Not only am I spoiled to live in one of two big countries with clean tap water (Japan is the only other country with 100+ million people and safe tap water), I live in the capital of great water.
Louisville natives are oft mocked for bragging about something as silly as great water, but jealousy can be forgiven. Every city has its flaws. Some Louisville natives may brag about the water and some Lexington natives may send death threats to referees of college basketball games, but these are both harmless flaws. Long live Louisville water.
The military police is nothing unusual
Trump has spoken out in favor of arming teachers, and although Mexico doesn’t go that far, every school that I saw had military police bearing machine guns at the entrance. Seeing heavily-armored men is commonplace in Mexico. I never really adjusted to this military presence, which made for interesting discussions with my students about American gun violence.

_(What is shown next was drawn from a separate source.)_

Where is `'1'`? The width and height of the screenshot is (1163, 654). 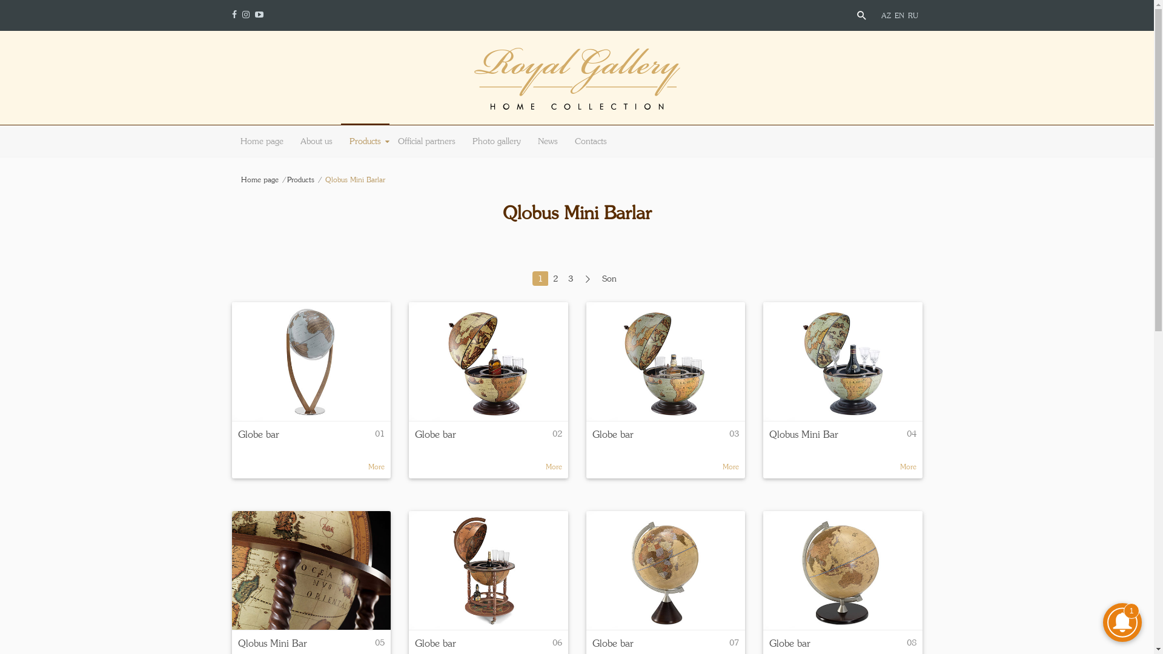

Side note: if you are in the visitor’s section of a soccer game and the home team wins, stay on your toes. I found myself running down the hallway from the riot police after a man thought it would be wise to charge at a dozen armored guards. You really don’t see women doing things like that.
Sometimes you have to close your eyes and pray…
as the taxi driver after the aforementioned soccer game drives down the oncoming highway ramp to “avoid traffic” in Guadalajara (also a great restaurant chain in Danville, Ky!) All good man, no need to ask your eight passengers for permission before putting their lives on the line to dodge 15 minutes of traffic.